Re: Jeffrey H. Schwartz'

J. Moore (j#d#.moore@canrem.com)
Tue, 11 Jul 95 12:04:00 -0500

Ad> As contradictory as this may sound, I'm a Schwartz fan, and don't agree
Ad> with most of his stuff.
Ad> Schwartz has done us all a favor by calling into question the
Ad> polarity states that we assign to characters when doing phylogenetic
Ad> analysis. I think he's right about some, and wrong about others. It's

Ad> Most of the evidence supporting the African ape/human clade is
Ad> molecular. I don't think Schwartz's criticisms of this data are valid.

Ad> Alex Duncan

My take on Schwartz's "orang=closer than African apes" is that he's
barking up the wrong tree (ie. using the wrong method for the job of
determining relatedness). I'll grant him that some, indeed many, of
the molecular guys involved in human evolutionary studies are arrogant
beyond what they should be; not that this is particularly different from
a lot of bone diggers-describers, however. But the fact is that for the
study of relatedness of living species, blood, genes, etc. are the right
tools.

Now the molecular guys do take things too far when they suggest that
theirs are also the *only* tools to be used for questions of timing, but
they are certainly one of the real good tools there as well. But for
nail of relatedness they certainly have the proper hammer.

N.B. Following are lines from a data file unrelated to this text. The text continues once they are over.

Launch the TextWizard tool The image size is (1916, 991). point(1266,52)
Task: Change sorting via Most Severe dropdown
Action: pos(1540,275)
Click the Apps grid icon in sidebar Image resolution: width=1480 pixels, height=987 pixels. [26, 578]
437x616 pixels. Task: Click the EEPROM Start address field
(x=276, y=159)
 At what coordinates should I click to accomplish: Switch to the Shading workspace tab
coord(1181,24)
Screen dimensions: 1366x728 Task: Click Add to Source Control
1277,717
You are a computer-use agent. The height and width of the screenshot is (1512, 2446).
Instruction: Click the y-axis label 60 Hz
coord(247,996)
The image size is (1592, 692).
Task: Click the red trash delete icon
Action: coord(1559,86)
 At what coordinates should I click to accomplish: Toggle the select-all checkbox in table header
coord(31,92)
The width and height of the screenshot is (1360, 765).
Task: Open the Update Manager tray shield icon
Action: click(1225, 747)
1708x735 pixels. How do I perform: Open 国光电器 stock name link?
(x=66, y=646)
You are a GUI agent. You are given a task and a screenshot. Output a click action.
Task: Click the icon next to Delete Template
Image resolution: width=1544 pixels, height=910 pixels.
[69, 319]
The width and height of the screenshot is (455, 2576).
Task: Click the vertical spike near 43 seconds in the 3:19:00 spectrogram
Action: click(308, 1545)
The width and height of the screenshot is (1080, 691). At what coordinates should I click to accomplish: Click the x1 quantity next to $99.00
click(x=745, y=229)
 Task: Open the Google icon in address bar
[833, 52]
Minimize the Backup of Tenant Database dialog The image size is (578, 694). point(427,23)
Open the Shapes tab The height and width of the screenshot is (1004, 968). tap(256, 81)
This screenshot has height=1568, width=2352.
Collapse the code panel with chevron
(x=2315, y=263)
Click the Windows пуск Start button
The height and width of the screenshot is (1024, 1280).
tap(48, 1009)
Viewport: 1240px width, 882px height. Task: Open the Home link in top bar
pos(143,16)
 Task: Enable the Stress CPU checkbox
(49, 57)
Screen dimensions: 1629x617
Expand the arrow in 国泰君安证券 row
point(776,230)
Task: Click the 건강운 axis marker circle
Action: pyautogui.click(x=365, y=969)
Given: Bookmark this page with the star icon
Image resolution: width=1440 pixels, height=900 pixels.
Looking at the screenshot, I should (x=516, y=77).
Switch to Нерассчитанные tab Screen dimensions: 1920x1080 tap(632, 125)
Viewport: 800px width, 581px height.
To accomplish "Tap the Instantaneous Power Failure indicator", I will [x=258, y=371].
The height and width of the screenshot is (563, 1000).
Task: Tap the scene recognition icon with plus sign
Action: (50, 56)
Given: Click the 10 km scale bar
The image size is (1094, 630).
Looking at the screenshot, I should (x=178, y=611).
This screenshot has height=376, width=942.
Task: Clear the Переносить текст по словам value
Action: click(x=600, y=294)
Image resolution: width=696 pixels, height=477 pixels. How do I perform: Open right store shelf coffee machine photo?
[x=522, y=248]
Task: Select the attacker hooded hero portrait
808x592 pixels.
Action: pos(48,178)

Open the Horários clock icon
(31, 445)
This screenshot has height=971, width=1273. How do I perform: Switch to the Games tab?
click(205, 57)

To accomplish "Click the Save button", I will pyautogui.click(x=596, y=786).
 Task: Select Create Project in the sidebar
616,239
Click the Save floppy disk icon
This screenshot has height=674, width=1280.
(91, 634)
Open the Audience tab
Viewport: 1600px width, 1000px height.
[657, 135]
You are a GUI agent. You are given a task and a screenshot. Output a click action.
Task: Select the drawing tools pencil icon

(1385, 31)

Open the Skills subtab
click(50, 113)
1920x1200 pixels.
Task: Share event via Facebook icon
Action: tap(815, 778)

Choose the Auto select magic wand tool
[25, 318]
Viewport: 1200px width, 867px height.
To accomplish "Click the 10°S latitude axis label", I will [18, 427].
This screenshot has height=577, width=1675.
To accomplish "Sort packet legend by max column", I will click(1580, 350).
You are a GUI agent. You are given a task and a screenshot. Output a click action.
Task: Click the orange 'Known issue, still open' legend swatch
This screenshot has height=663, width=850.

Tanner has, in *The Evolution of Human Behavior: Primate Models* (1987,
Kinzey, ed.) a chart with as many of the various relatedness studies
listed with conclusions (when conclusions were made), starting with
Nuttall's blood studies early in the century and carrying on through,
well, 1987. These are blood, genes stuff, sperm karotypes, and so on,
and it's still a pretty good summation of what's gone on on that subject.